Segment Open

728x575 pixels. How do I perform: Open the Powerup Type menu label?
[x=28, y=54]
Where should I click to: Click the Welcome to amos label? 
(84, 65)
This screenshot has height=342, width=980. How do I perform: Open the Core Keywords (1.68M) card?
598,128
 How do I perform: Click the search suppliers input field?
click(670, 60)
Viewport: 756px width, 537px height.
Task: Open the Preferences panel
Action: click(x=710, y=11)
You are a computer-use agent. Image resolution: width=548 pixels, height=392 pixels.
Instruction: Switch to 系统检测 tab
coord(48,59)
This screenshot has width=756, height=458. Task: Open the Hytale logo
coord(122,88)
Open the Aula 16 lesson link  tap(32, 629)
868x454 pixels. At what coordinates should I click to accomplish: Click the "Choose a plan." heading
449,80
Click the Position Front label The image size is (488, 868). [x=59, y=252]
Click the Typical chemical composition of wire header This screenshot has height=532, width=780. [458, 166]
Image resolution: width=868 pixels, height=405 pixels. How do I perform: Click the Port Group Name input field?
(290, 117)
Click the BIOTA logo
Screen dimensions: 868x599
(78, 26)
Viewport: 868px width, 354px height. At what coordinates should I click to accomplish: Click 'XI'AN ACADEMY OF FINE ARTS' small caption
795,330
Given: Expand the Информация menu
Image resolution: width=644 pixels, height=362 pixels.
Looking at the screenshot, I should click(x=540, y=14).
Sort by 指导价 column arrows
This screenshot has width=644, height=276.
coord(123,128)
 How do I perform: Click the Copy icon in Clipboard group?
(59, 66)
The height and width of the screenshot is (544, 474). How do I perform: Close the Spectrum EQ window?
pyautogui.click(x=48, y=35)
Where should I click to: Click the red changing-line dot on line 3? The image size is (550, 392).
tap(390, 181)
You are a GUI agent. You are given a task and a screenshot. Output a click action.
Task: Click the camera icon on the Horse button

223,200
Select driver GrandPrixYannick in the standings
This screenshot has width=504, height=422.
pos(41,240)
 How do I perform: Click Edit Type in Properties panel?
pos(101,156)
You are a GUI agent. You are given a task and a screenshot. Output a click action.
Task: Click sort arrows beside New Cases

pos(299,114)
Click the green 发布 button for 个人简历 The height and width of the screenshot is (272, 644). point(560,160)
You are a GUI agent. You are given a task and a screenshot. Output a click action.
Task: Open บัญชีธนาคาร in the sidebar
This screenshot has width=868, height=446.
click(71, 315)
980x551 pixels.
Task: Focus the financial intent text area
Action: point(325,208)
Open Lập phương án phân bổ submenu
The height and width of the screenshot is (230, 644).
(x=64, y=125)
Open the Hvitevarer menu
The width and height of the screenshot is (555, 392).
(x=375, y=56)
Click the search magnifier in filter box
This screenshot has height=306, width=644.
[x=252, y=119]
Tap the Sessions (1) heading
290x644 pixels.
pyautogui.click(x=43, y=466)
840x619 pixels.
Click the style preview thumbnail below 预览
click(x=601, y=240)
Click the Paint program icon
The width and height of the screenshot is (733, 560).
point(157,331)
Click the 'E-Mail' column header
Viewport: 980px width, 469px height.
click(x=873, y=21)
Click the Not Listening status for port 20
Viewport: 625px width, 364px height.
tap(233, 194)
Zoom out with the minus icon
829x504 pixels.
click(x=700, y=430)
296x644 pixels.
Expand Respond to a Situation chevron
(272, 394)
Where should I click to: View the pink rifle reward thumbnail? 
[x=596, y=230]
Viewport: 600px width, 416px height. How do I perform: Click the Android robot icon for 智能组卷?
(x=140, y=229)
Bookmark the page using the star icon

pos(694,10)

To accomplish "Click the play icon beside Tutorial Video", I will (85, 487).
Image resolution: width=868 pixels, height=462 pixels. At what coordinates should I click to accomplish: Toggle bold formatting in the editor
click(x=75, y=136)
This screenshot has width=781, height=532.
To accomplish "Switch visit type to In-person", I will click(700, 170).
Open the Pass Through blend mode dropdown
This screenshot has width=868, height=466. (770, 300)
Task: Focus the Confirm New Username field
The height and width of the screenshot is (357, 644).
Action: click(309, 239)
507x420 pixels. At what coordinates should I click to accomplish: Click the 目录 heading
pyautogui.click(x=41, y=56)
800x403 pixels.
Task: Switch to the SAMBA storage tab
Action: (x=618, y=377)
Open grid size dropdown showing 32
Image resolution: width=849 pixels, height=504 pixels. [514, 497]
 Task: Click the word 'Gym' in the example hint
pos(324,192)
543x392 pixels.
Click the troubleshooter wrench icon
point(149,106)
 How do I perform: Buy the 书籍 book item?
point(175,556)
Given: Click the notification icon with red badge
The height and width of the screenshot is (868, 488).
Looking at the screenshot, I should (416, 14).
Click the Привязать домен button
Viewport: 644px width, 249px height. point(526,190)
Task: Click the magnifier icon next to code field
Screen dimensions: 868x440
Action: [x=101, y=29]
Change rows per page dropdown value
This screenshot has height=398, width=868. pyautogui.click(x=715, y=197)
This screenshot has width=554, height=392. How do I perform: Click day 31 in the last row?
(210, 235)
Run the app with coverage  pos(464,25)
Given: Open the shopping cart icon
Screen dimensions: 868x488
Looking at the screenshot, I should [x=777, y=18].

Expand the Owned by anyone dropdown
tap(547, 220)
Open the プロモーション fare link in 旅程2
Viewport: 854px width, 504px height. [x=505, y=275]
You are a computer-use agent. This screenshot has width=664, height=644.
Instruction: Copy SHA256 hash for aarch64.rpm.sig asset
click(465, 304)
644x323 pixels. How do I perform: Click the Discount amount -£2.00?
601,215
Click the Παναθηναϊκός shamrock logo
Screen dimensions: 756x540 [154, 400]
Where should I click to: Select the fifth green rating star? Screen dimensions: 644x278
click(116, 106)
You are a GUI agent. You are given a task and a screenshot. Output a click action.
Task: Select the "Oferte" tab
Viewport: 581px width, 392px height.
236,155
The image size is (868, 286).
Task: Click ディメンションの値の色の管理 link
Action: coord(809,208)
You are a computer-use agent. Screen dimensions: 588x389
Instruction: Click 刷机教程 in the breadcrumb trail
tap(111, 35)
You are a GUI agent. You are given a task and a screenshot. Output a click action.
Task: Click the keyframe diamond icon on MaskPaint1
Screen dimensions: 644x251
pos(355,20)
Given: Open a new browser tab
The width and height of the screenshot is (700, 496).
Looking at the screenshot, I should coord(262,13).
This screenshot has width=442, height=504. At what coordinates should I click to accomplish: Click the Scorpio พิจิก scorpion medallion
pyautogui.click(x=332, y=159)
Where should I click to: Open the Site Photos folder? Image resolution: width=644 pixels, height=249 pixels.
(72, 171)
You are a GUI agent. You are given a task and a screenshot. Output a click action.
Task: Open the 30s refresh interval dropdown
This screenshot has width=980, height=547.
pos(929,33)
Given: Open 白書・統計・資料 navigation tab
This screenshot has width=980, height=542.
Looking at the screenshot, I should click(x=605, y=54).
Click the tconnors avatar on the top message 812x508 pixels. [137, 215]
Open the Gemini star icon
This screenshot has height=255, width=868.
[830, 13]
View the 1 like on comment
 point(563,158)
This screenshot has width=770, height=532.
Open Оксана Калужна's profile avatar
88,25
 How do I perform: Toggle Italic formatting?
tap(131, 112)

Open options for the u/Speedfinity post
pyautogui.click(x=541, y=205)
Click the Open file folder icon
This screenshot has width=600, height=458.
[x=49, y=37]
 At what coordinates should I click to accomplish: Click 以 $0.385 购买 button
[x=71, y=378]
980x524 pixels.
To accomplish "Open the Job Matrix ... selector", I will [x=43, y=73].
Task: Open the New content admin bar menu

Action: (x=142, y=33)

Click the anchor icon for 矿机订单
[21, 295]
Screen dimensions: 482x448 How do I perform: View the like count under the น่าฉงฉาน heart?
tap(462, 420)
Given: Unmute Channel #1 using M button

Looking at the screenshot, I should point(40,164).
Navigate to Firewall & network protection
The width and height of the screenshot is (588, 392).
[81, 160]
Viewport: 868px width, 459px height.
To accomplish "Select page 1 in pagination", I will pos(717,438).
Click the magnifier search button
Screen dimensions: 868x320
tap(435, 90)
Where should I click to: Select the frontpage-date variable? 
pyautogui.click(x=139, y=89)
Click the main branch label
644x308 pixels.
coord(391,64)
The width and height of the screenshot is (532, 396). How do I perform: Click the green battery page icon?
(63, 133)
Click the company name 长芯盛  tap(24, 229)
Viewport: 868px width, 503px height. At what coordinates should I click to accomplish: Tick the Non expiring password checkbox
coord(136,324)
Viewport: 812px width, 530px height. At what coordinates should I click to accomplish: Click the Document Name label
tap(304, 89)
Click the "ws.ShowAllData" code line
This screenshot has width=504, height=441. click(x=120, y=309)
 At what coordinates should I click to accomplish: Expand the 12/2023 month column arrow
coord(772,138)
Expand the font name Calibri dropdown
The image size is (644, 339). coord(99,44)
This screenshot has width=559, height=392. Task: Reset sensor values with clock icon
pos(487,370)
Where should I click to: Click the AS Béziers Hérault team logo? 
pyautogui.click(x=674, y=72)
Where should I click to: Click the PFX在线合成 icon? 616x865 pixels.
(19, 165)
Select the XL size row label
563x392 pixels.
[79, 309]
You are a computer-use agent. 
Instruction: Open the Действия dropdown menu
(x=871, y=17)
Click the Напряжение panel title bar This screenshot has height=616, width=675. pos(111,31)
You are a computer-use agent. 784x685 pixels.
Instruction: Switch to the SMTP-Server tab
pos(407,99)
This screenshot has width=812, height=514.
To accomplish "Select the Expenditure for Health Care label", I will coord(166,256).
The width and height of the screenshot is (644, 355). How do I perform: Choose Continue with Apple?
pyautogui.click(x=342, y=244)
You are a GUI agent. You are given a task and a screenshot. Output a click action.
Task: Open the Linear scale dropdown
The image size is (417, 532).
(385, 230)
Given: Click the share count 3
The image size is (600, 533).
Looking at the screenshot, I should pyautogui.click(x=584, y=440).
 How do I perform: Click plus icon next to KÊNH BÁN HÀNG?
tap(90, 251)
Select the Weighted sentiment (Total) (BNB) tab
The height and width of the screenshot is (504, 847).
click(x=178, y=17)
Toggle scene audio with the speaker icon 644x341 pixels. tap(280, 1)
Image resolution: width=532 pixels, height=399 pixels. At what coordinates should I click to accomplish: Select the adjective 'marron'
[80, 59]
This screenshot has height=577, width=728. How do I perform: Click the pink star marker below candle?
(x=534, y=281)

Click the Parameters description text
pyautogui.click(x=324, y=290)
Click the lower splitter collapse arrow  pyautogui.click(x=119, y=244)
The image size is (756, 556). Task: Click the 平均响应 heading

Segment Closed

■ THE PROBLEM: In the entries above, find the line with "Where should I click to: Click the AS" and the line with "Given: Click the share count 3", then restate word for word both of them and every line between, with nothing more.

■ ANSWER:
Where should I click to: Click the AS Béziers Hérault team logo? 
pyautogui.click(x=674, y=72)
Where should I click to: Click the PFX在线合成 icon? 616x865 pixels.
(19, 165)
Select the XL size row label
563x392 pixels.
[79, 309]
You are a computer-use agent. 
Instruction: Open the Действия dropdown menu
(x=871, y=17)
Click the Напряжение panel title bar This screenshot has height=616, width=675. pos(111,31)
You are a computer-use agent. 784x685 pixels.
Instruction: Switch to the SMTP-Server tab
pos(407,99)
This screenshot has width=812, height=514.
To accomplish "Select the Expenditure for Health Care label", I will coord(166,256).
The width and height of the screenshot is (644, 355). How do I perform: Choose Continue with Apple?
pyautogui.click(x=342, y=244)
You are a GUI agent. You are given a task and a screenshot. Output a click action.
Task: Open the Linear scale dropdown
The image size is (417, 532).
(385, 230)
Given: Click the share count 3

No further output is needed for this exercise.